The containers used to start your seeds can be old pots or flats with drainage holes. Be sure to wash them with antibacterial soap and flush them with a 10 percent bleach solution before you use them. This will prevent infecting your new seedlings with last year’s diseases.
New seedlings need 14-18 hours of light each day. The natural light this time of year is only about 10 hours.
Some seeds like celosia even need light to germinate. Fluorescent lights three to four inches above your plants can be used to provide the additional hours of light needed to keep your plants from getting weak and “leggy.”
The temperature of the air and of the growing medium is important. Most plants start best and grow best when these temperatures are between 70 and 80 degrees.
Moisture for the new seeds is important also. It is best to water from the bottom by soaking the container in a sink or tray until all the soil is moist and then letting the excess water drain.
Allow the soil to dry between watering. Watering is usually needed every three days or so. The seedlings should be fertilized with a half-strength solution of a water-soluble fertilizer about once per week.
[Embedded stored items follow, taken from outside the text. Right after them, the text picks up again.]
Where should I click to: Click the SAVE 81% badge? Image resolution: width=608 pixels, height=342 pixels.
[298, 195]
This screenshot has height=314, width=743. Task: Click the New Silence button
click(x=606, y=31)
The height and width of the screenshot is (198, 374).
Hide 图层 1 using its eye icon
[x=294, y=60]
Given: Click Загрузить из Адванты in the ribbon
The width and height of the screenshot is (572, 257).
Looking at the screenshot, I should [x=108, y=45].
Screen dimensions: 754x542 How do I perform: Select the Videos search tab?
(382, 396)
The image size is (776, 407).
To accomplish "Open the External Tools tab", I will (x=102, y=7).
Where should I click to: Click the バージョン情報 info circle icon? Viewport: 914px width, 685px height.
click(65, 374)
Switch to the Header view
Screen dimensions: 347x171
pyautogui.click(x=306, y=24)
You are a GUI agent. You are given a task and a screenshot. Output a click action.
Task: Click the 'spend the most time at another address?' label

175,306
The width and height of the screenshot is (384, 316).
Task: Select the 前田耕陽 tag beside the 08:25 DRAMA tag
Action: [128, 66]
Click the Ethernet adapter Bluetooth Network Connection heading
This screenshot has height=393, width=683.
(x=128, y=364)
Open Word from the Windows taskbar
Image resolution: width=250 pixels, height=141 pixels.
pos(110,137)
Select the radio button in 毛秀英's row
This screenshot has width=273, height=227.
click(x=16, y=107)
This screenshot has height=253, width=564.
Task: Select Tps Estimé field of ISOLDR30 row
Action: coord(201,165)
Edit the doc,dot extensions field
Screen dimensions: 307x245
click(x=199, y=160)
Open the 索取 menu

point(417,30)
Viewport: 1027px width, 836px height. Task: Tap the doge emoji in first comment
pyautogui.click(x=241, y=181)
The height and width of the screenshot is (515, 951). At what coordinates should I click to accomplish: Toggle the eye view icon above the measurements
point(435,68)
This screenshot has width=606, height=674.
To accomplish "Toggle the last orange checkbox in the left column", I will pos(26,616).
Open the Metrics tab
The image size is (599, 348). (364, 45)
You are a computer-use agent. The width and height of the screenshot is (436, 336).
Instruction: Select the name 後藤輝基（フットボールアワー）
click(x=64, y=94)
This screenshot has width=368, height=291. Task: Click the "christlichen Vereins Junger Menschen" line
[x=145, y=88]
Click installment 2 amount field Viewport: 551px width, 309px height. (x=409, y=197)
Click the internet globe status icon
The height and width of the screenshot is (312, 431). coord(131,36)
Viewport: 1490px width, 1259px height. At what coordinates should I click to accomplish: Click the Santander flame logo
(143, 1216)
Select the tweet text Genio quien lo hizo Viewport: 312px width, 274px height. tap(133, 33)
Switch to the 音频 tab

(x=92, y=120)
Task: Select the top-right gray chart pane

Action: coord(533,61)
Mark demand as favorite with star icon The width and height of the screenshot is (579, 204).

The seed packet will provide information as to the number of weeks to start the seeds before you to transplant them outside. Most plants should not be moved outside until after all danger of frost.
May 15 is generally used as the frost-free date in our area. Frost-sensitive plants should be started six to eight weeks before. Some plants, like onions, peas, and members of the cabbage family, will tolerate frost and may be started earlier.
Seeds with a thick coating, such as sweet peas, may require soaking overnight before starting. Follow the directions on the package.
Some flower seeds that are easy to start are marigolds, bachelor buttons, calendula, castor beans, cosmos, sweet peas, alyssum, zinnias, and dianthus.
Some vegetable seeds that are easy to start are cabbage, broccoli, cauliflower, peppers, basil, parsley, eggplant, onions, and tomatoes.
The steps for starting seeds are: put potting soil in container, moisten by placing in water so it takes water up from the bottom of the pot, place seeds on surface of the soil and cover with soil to the depth of the seed, place a plastic bag over the container, and place in well lighted area.
When the plants sprout, remove the plastic bag. When the seedlings get their first true leaves, or second set of leaves, they are ready to transplant to individual containers.
When it is time to take the plants outside, first, harden them off for a few days by putting them outside in their container during the daylight hours, and then bringing them back inside at night. This will allow the plants to become accustomed to the outdoors.
Start with only a few varieties and learn from the experience. Your flowers will be brighter and your produce more tasty when you know that you started your plants yourself from seed. Enjoy the beauty and the harvest!
Additional sources for information are “The Gardening Guide to Growing Flowers from Seed and Bloom,” by Eileen Powell, “The New Seed Starters Handbook,” by Nancy Bubel, and “Park’s Success with Seeds,” by Ann Reilly.
Deerhake is a Hancock County master gardener and a retired physician.